Fast forward, something like six years later, and WCW reinvented the wheel by introducing not one, not two, not even three, but a whole damn group, squadron, troop, platoon, cavalry of camouflage combatants: The Misfits in Action. The MIA were a group of wrestlers with ridiculous codenames that would make the entire G.I. Joe roster groan in unison. The leader of the group was Hugh Morrus, now known as Gen. Hugh G. Rection — an even worse play on words than Hugh Morrus.
Alongside him were G.I. Bro, or Booker T., who for some reason or another didn’t have a rank, and was not the damn leader of the group. Others included mid-carder for life, Van Hammer as Major Stash because drugs and rock ‘n’ roll, I guess. Eye candy Tylene Buck as Major Gunns, becuase she had huge tits. Chavo Guerrero as Lt. Loco, because Mexican. The Wall as Sgt. AWOL because of even more clever word play. And Lash Laroux as Cpl. Cajun because of alliteration and Louisiana words. It was a horrible gimmick, but apparently one that these guys were saddled with because Vince Russo felt they were too lazy to get over.

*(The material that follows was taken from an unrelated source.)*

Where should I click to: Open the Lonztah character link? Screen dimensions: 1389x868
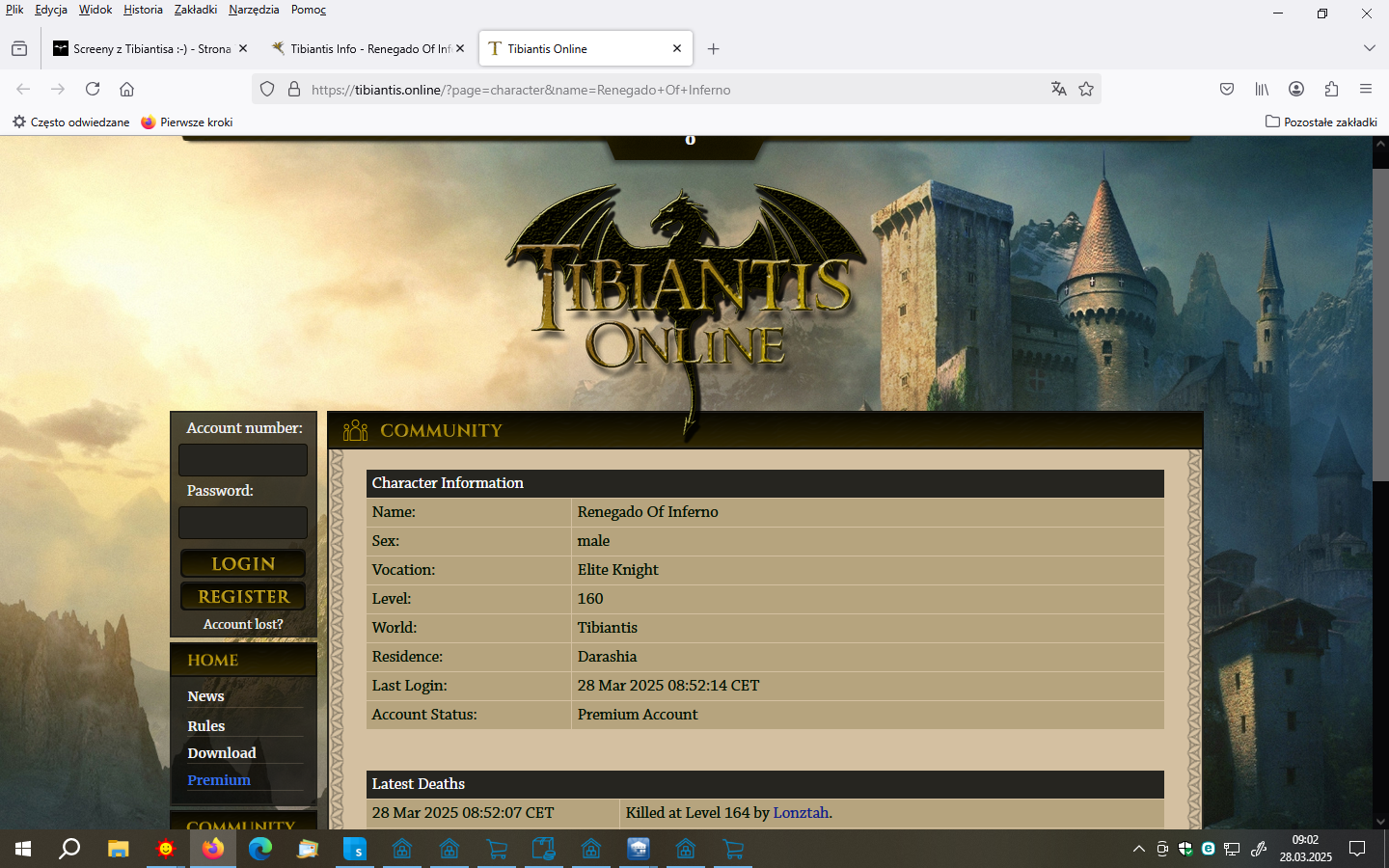pos(801,812)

At least that’s what Wikipedia says. In Russo’s eyes, this was their ticket to the main event.
Major Gunns. Being a “major,” she was technically the highest ranking officer.
Being the early 2000’s, wrestling was still trying to come up with the next New World Order or Degeneration-X. And they sure as hell weren’t going to let it happen organically. Unfortunately, the MIA was less like the n.W.o. and more like the Truth Commission. I guess you’ve got to give Russo credit for trying to give every wrestler on the roster a story or gimmick, other than World War 3 battle royal participant. But considering WCW’s roster at the time was practically double the size of the WWE’s, the old adage of “less is more” definitely applied to this case. And it applied to the fact that there wasn’t any need for an entire group of military wrestlers.
Despite the long drought of young, new military wrestlers, Sgt. Slaughter still kept the gimmick alive by getting RKO’d by Randy Orton, or even as recently as being Neutralized by Cesaro. But the newest and most recent wrestler to proudly carry the banner for the United States Armed Forces was former Navy Seal, Jesse Neal. Which, oddly enough, was not his wrestling name despite the perfect rhyming scheme. In 2009, Jesse debuted in TNA and played up his military background for about a day. Seeing as he looked the way he did, Jesse spent most of his career as a poster boy for tribal tattoos and reality shows like L.A. Ink, and did more for tattoos in pro wrestling than he did for military pro wrestling gimmicks. Every now and then, TNA would remember that he was in the navy and incorporate it onto their programming, like having him lead the crowd in a rendition of The Star-Spangled Banner when Osama Bin Laden was killed. So there was that.
As you can see, while Jesse Neal left a lot to be desired of when it came to the American militaristic wrestler, John Cena has proudly carried on the tradition. Occasional camouflage and all. He’s got most of the gimmick down aside from actually having been in the military, but as you can see that never stopped other, less successful, wrestlers. It’ll be interesting to see what the evolution of this gimmick will be once Cena’s out of the picture. But with the majority of the United States pretty much having had their fill of war over the last decade, the next version might even have more of a loose affiliation with the military. Unless we get attacked again and go into full G.I. Joe mode. All I know is that with its continuing support of the troops and it being the only major player in the game, the WWE will definitely keep the gimmick going in some form or another because everything in wrestling is recycled. And, well, ‘Murica.